Bitly Alternatives in 2026 (an Honest List)

Leaving Bitly over interstitial ads or pricing? An honest look at Dub, Rebrandly, Short.io, TinyURL and Attri, including who should just stay put.

links tools

Why people are looking

Bitly is the default link shortener the way Kleenex is the default tissue, and for years the free tier made the default easy. Then 2025 happened: Bitly started showing interstitial ads on some free links. Click a link, see an ad page, then reach the destination. For anyone using short links in marketing, that's not a downgrade, it's a dealbreaker. Your audience's click became their ad inventory.

Add the pricing ladder (the jump from limited free to meaningful volume runs through tiers that get expensive fast once you need custom domains and real analytics), and you get the current wave of people typing "bitly alternatives" into search bars. We're one of the options, so read this knowing where we stand. We'll be straight about who each tool fits, including when the answer is "stay on Bitly."

The short list

Dub is the developer favorite. Open-source roots, clean API, modern dashboard, generous free tier, and they ship fast. Their focus has been drifting toward affiliate and partner programs lately, which tells you where the product is headed. Dub is a genuinely good pick if your team lives in GitHub and wants link infrastructure as a primitive. Less compelling if you want campaign analytics beyond the click.

Rebrandly leans enterprise: link infrastructure, compliance stories (HIPAA, SOC 2), SMS use cases, connected to a bigger "branded link" positioning. Solid choice for large orgs with security reviews and procurement processes. Overkill, in both features and contract shape, for a marketing team that wants tagged links this week.

Short.io is the budget workhorse. Custom domains on cheaper tiers than most competitors, does the basics fine. The analytics are thin and the product moves slowly, but if "short links on my domain, cheaply" is the entire requirement, it delivers exactly that.

TinyURL still exists and still works for throwaway links. No account, no tracking, no cost. For anything you'll measure or need to trust long-term, it's the wrong tool, and its own premium tiers don't stand out against the field.

Attri (us) is the option if the short link was never really the point. Our take: a shortener is one layer of campaign tracking, and it works best welded to the rest, UTM conventions enforced at creation, click logging at the edge, session and conversion data downstream. You get branded domains and QR codes like everywhere else, plus the parameter governance and analytics the pure shorteners don't attempt, honestly. Free tier is 25 links and 5K events, paid starts at $19/mo.
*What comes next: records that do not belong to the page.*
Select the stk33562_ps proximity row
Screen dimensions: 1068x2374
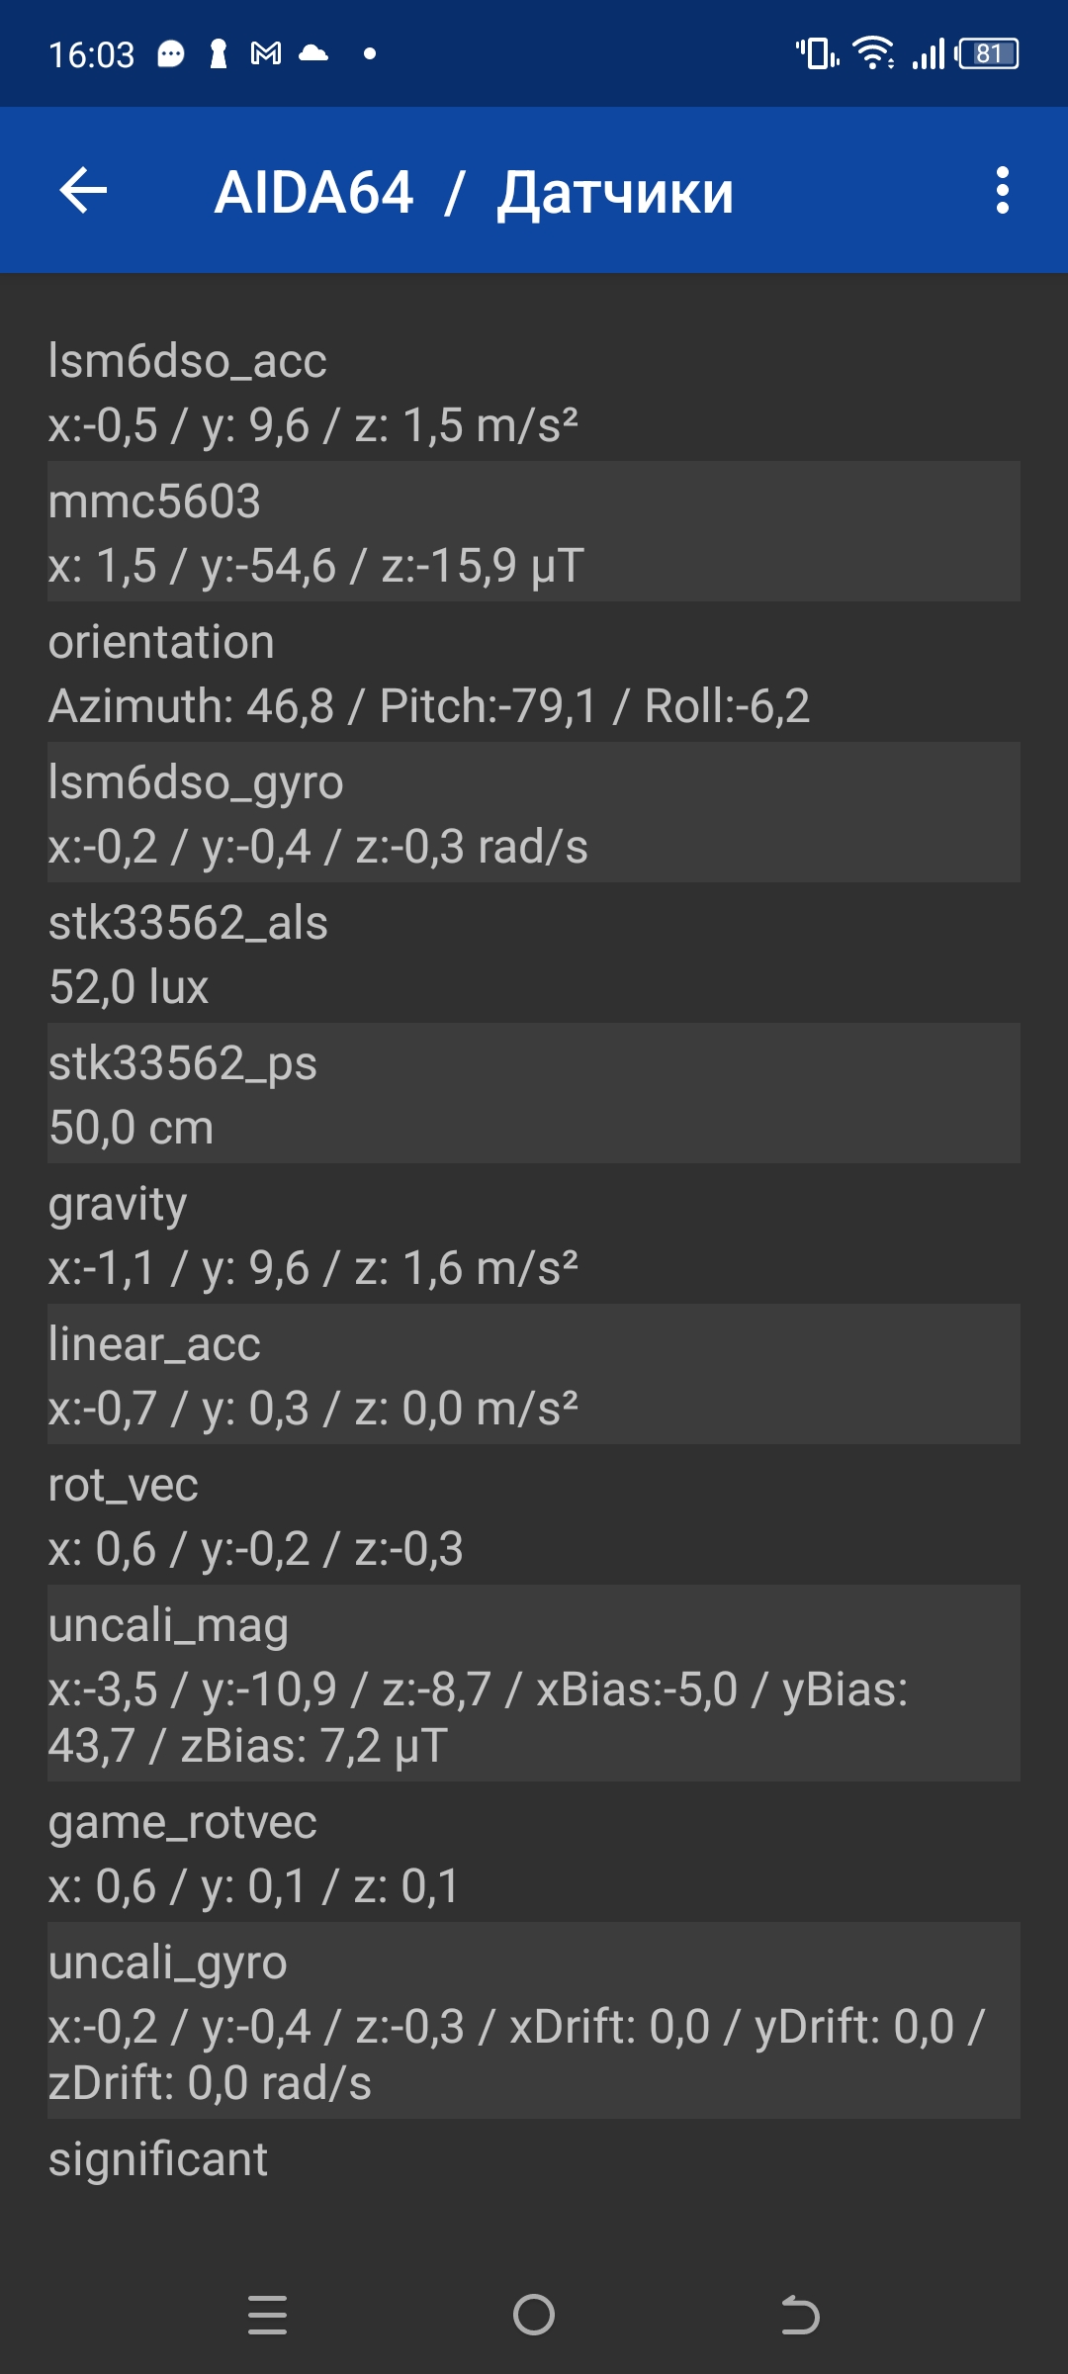click(534, 1094)
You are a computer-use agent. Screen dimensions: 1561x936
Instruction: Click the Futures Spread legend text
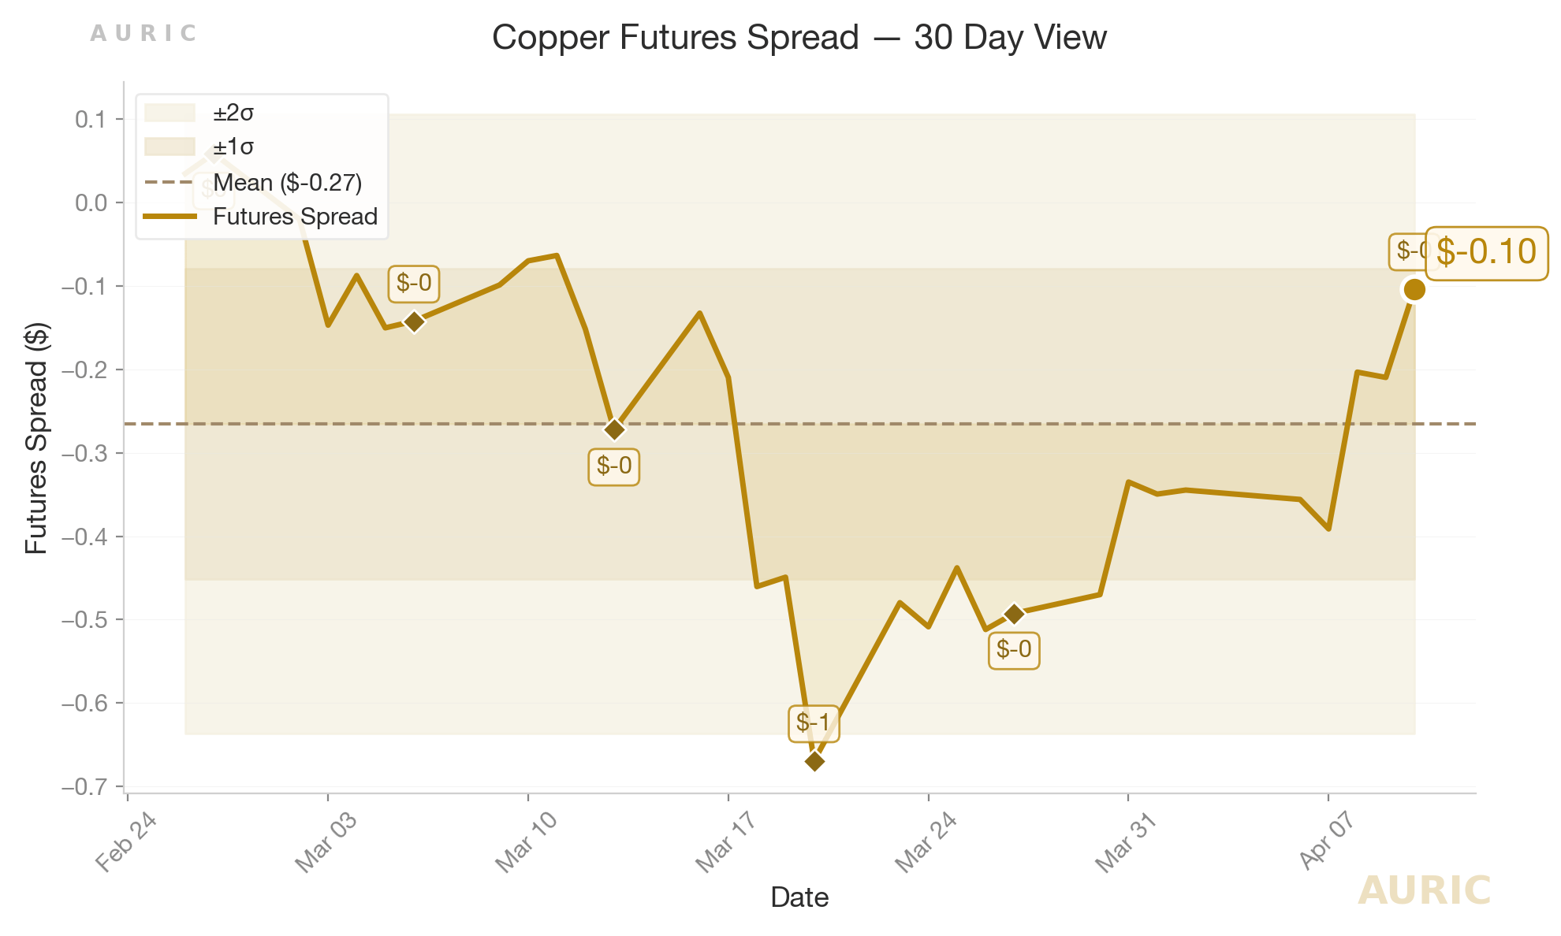(295, 217)
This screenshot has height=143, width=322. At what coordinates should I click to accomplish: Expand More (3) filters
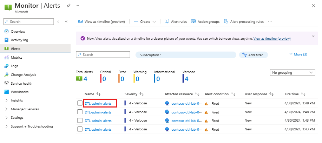pyautogui.click(x=298, y=54)
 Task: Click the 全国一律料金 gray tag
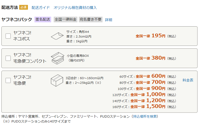tap(65, 20)
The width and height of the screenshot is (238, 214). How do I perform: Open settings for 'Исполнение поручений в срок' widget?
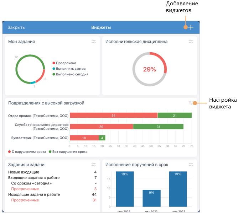pyautogui.click(x=191, y=165)
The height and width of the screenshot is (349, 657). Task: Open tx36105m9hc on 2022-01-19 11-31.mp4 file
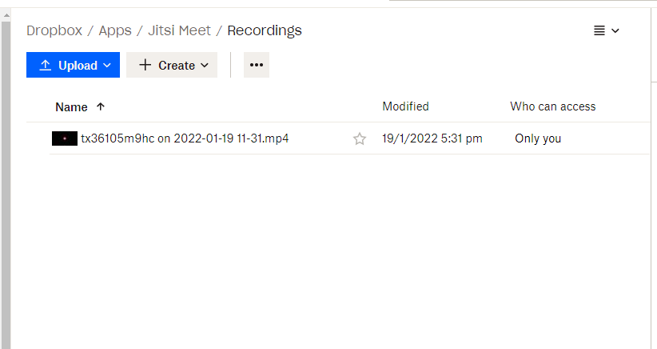click(x=185, y=138)
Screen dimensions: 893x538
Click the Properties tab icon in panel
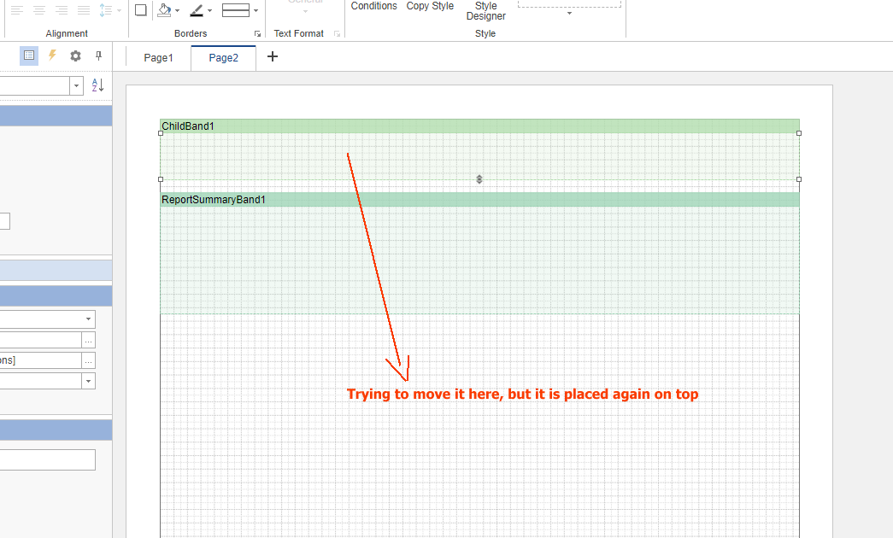click(x=29, y=56)
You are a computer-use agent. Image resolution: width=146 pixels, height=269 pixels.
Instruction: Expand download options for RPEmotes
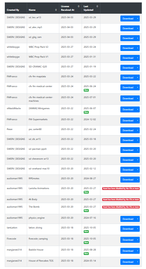click(x=138, y=180)
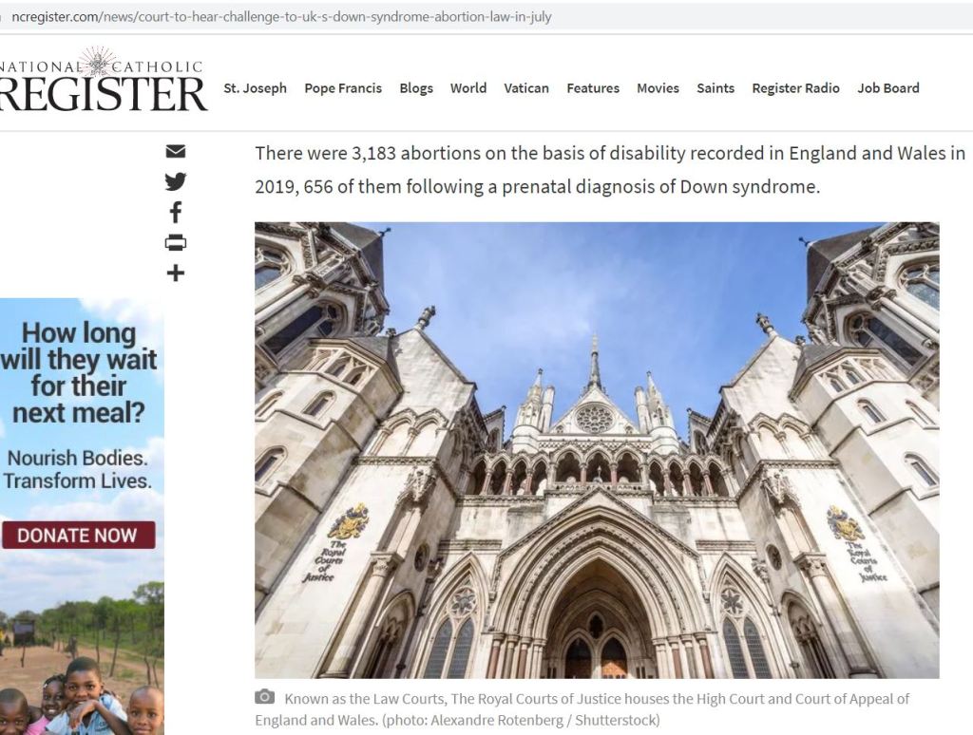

The full Bitly comparison has the feature-by-feature table.

Who should actually stay on Bitly

Honesty section. Bitly remains a fine choice if:

  • You're on a paid plan (the interstitial issue is a free-tier problem) and the price works at your volume
  • You need their enterprise QR/pages ecosystem, which is genuinely deep
  • Your links are casual, not measured, and free-with-caveats is acceptable

Migration has real cost. Old bit.ly links keep their history and any printed QR codes point where they point. Don't switch tools over vibes, switch when a specific limitation costs you something specific.

The lesson of the interstitial episode isn't "Bitly bad." It's that links on someone else's generic domain are links you don't control. Policy changes, and your published links inherit the change retroactively.

The fix is the same regardless of vendor: use your own domain for short links. Then the links are yours, the domain reputation is yours (your email deliverability will thank you), and switching providers later means repointing DNS instead of republishing every link you've ever shared. Set up that way, this whole category becomes a decision you can revisit without pain, which is exactly how vendor decisions should feel.